These are trying times, are they not? And yet, we continue to carve out moments of significance and joy as best we can, even when hard and unthinkable things are happening. Which brings me partly to my reason for writing about rooibos tea and Sibongile Pottery today.
My colleague and I took four social work students to South Africa in 2007 for study abroad. I had been traveling to South Africa since 2001, and this made my fifth trip, and third with students. At this point, I knew quite a few people, and those connections helped me to broaden the opportunities to work with and learn from people working in the communities to undo and repair the damage of apartheid. The J. L. Zwane Centre in Gugulethu was one of those places. At that time, the Sibongile Pottery enterprise was working out of a small workshop behind the center, doing the work of bettering the lives of the people in Gugulethu who were impacted by the hard and unthinkable things that were a legacy of apartheid.

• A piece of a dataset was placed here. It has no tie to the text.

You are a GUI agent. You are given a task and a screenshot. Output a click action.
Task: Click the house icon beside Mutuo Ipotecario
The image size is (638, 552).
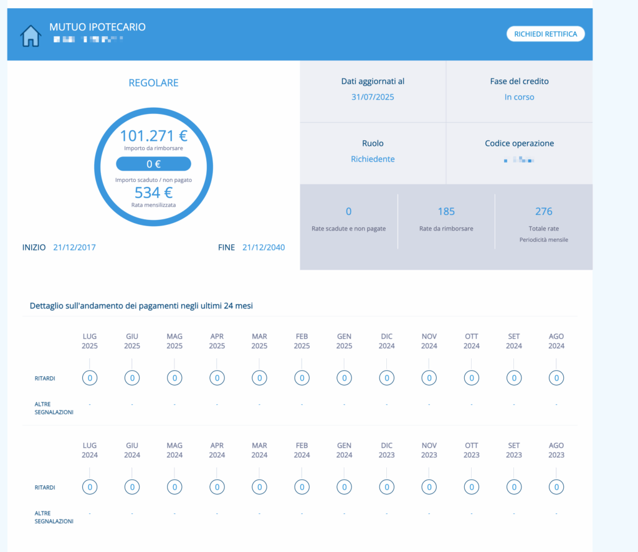(x=31, y=36)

Fast forward to my last trip in 2011, and Sibongile was working at the Green Market location in Cape Town to sell their pottery. I bought a number of pieces, not only to support their work, but because I genuinely love the art. My house is filled with weavings, textiles, pottery, jewelry, paintings, woodwork, and other forms of art that I have purchased over the years. Each is a treasure to me, because with only minor exceptions, they are the work of people bringing hope and employment and income to their communities. Every piece, every item, has connected with it a memory of the person from whom I purchased it, or the organization leading the work, or the shop that might have carried it. Some of those relationships became personal over the years of visits to study and learn and exchange. I learned to love rooibos (Afrikaans for “red bush”) after my first visit in 2001. I brought home a box of rooibos tea, and thereafter on every trip. It is quite common now to find it in various iterations worldwide.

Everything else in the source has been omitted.